■ Objective ■
Rewrite the records from the line with "1040x690 pixels. Task: Click" to the line with "Click the Clic", replacing "export profiles icon" with "import profiles icon" and leaving everything else as it is.

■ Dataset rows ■
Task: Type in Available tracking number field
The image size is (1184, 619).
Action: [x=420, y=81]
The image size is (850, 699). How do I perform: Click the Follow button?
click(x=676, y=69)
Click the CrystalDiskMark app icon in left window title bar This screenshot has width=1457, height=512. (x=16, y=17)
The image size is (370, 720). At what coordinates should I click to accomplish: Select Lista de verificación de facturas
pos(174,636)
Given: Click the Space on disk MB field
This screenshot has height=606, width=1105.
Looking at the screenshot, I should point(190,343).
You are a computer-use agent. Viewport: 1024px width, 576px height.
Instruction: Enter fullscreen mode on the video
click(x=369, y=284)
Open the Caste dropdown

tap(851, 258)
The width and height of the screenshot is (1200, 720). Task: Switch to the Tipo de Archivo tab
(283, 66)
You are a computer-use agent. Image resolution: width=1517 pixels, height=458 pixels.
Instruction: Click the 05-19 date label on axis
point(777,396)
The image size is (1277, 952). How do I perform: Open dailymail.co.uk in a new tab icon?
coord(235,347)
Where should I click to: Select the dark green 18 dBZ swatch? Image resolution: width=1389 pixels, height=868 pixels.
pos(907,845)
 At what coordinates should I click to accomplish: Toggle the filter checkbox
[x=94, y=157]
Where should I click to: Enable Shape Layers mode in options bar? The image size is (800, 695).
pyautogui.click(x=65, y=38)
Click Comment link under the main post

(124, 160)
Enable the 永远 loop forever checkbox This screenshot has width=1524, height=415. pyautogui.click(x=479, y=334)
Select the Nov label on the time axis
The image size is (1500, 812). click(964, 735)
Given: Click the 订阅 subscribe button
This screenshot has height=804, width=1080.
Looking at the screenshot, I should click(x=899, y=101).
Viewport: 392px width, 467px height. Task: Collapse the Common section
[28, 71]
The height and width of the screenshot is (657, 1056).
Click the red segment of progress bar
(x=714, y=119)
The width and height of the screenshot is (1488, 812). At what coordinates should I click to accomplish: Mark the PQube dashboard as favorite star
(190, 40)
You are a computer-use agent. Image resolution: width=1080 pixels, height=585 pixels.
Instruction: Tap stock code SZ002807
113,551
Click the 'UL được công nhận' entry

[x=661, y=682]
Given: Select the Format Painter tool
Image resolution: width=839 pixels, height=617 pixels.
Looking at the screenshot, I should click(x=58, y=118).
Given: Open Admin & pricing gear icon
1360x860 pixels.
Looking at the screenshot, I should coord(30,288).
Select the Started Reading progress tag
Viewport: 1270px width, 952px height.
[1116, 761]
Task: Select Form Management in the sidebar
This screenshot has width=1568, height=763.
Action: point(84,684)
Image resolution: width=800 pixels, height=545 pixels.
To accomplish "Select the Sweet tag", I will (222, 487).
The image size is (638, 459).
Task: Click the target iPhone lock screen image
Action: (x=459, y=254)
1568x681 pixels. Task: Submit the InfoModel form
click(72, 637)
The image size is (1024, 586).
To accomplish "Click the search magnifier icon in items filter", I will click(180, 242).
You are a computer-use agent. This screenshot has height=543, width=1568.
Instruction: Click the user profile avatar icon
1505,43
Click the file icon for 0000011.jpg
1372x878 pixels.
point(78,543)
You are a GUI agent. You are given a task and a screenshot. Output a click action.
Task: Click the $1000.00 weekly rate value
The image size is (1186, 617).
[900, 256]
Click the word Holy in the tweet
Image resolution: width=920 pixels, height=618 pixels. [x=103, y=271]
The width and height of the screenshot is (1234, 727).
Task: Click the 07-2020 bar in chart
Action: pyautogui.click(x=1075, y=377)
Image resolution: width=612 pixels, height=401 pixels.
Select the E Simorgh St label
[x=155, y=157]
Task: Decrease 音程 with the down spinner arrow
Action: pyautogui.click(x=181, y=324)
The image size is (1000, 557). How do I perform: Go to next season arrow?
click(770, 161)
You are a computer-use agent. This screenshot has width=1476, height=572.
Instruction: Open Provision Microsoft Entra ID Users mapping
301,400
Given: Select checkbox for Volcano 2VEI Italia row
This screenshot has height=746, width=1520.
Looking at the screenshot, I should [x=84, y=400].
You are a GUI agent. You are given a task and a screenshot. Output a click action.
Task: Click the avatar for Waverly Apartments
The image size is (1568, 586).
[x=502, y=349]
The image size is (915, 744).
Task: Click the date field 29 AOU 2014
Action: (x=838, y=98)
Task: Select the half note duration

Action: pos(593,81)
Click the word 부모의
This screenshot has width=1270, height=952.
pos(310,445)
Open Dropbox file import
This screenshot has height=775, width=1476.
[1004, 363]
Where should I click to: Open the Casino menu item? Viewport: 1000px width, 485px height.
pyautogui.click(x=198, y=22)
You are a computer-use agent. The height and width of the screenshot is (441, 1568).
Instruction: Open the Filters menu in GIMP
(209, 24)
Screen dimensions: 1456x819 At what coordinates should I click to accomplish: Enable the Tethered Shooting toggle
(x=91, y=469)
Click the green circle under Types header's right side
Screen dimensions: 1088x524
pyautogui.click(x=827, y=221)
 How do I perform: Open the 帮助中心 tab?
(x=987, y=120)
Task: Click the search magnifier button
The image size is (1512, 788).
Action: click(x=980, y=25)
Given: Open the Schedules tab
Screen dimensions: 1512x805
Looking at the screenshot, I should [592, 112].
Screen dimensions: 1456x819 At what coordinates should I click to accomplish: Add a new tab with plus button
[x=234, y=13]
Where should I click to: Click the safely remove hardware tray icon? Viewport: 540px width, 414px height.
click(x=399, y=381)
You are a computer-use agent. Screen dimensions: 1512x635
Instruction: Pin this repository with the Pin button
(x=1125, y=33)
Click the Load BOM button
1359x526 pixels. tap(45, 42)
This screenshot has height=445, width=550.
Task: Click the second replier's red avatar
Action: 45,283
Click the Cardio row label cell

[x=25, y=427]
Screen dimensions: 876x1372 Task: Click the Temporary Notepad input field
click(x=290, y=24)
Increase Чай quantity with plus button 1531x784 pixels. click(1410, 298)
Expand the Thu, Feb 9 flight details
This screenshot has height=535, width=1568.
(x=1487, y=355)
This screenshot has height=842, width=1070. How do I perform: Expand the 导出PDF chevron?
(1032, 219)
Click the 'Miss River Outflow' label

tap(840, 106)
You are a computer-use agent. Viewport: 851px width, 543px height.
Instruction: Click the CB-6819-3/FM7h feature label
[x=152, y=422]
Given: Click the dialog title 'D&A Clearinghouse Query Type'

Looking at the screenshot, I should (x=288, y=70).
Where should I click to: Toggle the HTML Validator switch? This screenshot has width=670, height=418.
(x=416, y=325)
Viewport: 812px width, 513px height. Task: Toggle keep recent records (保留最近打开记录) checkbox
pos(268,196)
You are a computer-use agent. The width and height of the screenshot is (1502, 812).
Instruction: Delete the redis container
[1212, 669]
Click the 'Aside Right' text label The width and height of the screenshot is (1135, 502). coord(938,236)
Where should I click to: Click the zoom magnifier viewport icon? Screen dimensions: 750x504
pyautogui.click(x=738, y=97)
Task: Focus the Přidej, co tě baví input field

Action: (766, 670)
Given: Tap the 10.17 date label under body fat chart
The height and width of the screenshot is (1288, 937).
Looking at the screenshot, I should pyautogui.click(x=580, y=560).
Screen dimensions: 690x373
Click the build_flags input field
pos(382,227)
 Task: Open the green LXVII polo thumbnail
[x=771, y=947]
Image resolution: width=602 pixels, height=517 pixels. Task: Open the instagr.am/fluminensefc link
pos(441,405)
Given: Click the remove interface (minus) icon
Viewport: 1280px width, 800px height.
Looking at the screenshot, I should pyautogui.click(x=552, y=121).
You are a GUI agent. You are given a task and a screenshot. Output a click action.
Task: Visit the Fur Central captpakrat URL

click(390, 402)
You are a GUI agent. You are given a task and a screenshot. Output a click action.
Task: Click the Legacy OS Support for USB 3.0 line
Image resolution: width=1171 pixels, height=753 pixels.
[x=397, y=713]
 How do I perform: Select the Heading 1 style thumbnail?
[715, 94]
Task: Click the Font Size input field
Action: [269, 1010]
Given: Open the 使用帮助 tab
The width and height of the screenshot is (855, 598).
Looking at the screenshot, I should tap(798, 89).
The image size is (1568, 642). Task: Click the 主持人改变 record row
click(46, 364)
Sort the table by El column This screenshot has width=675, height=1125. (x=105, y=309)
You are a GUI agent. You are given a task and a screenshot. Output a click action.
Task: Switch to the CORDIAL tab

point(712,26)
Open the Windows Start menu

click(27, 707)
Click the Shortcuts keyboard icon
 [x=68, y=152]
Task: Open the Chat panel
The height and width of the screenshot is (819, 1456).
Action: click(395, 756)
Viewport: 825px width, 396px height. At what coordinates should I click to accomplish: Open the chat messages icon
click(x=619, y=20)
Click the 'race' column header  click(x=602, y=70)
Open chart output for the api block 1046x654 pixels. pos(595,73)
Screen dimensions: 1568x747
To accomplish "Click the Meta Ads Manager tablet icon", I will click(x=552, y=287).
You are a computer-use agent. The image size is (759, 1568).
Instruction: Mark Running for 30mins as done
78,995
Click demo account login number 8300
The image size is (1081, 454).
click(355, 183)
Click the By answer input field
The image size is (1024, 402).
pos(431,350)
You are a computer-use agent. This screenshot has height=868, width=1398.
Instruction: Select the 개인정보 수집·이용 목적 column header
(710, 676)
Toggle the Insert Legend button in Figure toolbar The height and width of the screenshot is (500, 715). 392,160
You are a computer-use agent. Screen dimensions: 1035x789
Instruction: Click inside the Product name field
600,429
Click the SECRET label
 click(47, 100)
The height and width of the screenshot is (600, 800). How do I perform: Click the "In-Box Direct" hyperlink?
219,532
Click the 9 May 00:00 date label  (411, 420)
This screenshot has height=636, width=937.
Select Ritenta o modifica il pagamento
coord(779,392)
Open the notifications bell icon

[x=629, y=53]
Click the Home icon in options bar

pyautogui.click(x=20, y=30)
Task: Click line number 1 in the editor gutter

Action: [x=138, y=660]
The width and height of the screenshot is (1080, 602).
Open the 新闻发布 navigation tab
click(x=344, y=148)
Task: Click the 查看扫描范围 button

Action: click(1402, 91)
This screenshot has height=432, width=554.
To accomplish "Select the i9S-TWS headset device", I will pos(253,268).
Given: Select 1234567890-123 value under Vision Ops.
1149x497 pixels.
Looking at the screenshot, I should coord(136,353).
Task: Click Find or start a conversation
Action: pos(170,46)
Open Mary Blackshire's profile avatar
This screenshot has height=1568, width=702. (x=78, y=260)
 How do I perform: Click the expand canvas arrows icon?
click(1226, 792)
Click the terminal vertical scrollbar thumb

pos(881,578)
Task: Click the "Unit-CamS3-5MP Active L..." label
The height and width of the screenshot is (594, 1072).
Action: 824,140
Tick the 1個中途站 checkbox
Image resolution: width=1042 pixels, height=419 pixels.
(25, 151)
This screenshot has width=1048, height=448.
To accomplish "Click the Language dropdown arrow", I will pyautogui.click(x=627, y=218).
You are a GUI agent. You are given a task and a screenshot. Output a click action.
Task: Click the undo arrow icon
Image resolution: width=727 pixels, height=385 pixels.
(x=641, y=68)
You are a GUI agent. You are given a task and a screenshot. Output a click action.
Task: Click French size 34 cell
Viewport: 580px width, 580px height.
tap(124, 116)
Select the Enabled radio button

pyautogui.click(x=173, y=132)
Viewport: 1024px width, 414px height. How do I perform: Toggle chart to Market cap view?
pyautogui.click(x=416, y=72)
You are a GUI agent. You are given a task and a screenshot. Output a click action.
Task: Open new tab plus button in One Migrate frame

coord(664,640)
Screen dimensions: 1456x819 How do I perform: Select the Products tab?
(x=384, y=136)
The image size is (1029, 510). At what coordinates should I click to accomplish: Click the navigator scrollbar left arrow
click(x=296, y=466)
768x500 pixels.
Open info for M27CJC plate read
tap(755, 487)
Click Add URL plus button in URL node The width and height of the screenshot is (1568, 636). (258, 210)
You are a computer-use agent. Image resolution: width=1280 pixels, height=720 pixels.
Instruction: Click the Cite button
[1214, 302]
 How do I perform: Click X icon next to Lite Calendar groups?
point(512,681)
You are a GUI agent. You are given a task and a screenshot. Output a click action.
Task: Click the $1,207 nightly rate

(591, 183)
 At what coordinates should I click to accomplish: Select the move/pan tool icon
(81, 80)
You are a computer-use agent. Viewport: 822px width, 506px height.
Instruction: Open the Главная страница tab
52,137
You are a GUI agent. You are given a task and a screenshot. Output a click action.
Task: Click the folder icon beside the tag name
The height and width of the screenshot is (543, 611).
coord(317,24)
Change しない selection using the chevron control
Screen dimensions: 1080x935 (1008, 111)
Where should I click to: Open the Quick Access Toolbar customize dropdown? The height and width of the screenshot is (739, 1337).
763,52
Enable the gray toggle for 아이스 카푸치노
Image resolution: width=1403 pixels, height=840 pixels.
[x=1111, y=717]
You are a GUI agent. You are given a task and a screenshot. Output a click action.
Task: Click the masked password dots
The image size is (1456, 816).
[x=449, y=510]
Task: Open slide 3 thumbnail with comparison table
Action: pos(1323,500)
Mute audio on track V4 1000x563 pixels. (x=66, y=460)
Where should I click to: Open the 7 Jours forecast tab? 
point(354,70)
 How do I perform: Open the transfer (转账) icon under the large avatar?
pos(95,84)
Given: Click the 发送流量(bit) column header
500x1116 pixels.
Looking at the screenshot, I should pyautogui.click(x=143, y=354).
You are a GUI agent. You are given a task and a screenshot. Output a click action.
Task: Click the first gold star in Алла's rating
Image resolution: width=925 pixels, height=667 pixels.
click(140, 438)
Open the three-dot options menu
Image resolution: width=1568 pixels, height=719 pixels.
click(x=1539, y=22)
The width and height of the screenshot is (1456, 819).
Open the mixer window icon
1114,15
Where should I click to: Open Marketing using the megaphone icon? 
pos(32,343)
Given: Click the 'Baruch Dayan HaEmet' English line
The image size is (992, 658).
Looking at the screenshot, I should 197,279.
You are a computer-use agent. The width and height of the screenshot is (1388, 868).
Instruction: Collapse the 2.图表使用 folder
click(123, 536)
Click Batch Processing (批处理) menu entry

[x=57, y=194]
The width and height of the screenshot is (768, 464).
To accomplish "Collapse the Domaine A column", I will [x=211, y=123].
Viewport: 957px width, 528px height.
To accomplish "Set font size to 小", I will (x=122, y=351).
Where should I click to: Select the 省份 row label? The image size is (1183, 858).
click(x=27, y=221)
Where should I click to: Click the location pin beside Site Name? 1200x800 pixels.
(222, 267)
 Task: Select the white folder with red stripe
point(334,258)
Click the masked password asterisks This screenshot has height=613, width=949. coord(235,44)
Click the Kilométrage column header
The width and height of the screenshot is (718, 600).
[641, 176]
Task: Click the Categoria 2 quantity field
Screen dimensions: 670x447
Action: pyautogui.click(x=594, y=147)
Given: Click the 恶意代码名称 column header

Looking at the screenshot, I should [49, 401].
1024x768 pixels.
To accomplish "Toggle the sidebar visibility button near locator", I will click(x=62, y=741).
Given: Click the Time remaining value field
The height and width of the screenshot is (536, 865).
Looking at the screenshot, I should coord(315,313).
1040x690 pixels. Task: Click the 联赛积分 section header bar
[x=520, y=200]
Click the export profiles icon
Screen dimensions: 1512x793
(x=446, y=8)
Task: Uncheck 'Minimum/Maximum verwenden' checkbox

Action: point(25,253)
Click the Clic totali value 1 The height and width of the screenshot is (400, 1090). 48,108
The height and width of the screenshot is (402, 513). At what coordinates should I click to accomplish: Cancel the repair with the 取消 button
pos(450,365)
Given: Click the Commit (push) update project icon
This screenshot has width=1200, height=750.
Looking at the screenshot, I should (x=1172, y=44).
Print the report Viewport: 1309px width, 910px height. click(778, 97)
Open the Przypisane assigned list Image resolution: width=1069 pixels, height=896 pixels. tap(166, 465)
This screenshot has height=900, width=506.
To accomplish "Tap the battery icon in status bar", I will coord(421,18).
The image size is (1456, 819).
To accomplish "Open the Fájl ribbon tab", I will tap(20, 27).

■ Task output ■
1040x690 pixels. Task: Click the 联赛积分 section header bar
[x=520, y=200]
Click the import profiles icon
Screen dimensions: 1512x793
(x=446, y=8)
Task: Uncheck 'Minimum/Maximum verwenden' checkbox

Action: point(25,253)
Click the Clic totali value 1 The height and width of the screenshot is (400, 1090). 48,108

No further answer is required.